O meu avô prendia com corrente, por decisão sua
e consciente, o nosso cão caçador Tôtu, farrusco que nem que disfarçasse muito
poderia passar por cão aristocrata, na marquise fechada que dava para a sala de
estar e de jantar. Era o seu shangri-la, a sua biosfera. Para além do Tôtu,
residiam na marquise um periquito muito canoro, que esqueci o nome, e os vasos
de plantas. Algumas floriam no seu tempo. Havia-as estéreis, mas o meu avô
gostava delas. Não me lembro de ele plantar plantas aromáticas - talvez porque
os nossos temperos se limitavam ao sal, à pimenta, ao colorau e ao louro,
ingredientes que não se plantam sem mais nem menos, numa marquise em Algés – ou
porque quis que o seu jardim fosse mais rebelde. O que não entendo é porque é
que ele que tinha tantos livros das Seleções e outros, a ocuparem o lugar dos
copos na cristaleira, sobre a natureza e os animais selvagens, e folheava-os, nunca
teve a ideia de soltar o Tôtu e o periquito na marquise. Era pouca, mas era
alguma liberdade, e os animais já tinham dado provas de fidelidade, não iam
fugir.
Quando o meu avô chegava ao fim dos seus dias
de trabalho, não muito extenuantes - cuidava-se - não sei se cumprimentava a
minha avó (eles tinham-se separado desde o dia em que se casaram, mas continuaram
até morrer a viver juntos e davam-se prendas no Natal) no seu posto
permanente de trabalho, a cozinha, se não a cozinhar, a costurar roupinhas de
bebés, era uma sala multifunções. Ele despia a roupa de trabalho de amanuense e
de camisola interior picotada e de alças, pior não podia ser, fazia a sua
entrada triunfante, rei-sol daquela casa, na sua selva urbana. E aí ficava até
o jantar. Afagava o cão, pedia-lhe repetidas vezes a pata, para confirmar que
Tôtu era um cão com inteligência superior e ele um grande treinador, mudava-lhe
a bacia com água fresca, dá-lhe a comida do dia, umas vezes boa outras não, e
assobiava para o periquito, para ele responder, e quando se cansava punha uma
mantilha por cima da gaiola, a tapá-la por completo e eu nunca, nem hoje,
percebi porque fazia isso. Regava também as plantas.

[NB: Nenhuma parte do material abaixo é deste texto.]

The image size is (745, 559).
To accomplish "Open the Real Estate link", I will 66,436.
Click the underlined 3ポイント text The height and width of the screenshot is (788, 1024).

Quando eu os visitava e depois de a minha avó
me lambuzar de beijos repenicados e eu que os gostava tanto e hoje já não se
dão desses assim e os dela eram os melhores, sentávamo-nos na marquise, nuns
bancos quase toscos de madeira, baixos, ele muito grande e adulto e eu muito
pequeno e pirralho, e contava-me longas e fascinantes histórias de animais e
plantas, e aventuras, e eu embalava-me na imaginação e sentia-me um pequeno
herói e ele, o meu guia, um pisteiro, a decifrar os sinais do mundo selvagem.
Nesses dias afastados, a marquise da casa dos
meus avós não tinha a dimensão ridícula que tem hoje, era infindável, e agora quando
vamos vender tudo por atacado, o apartamento e a marquise, e damo-nos conta que
afinal aquela selva bravia e impenetrável, mingou, a ponto de reduzir as mais
valias da venda, coisa que quando ouvia as histórias do meu avô, sentados, em criança
eu e ele a não querer deixar de ser, não nos passava pela cabeça aos dois, que
um dia, ele defunto e frio e eu vivo e a arder de saudades dele, a nossa
marquise com o Tôtu, o periquito canoro e as plantas, viriam a ter uma
desvalorização de mercado.
Vendemos pois o apartamento, mas não nos desfizemos
da marquise, guardada como um tesouro da cobiça dos especuladores imobiliários.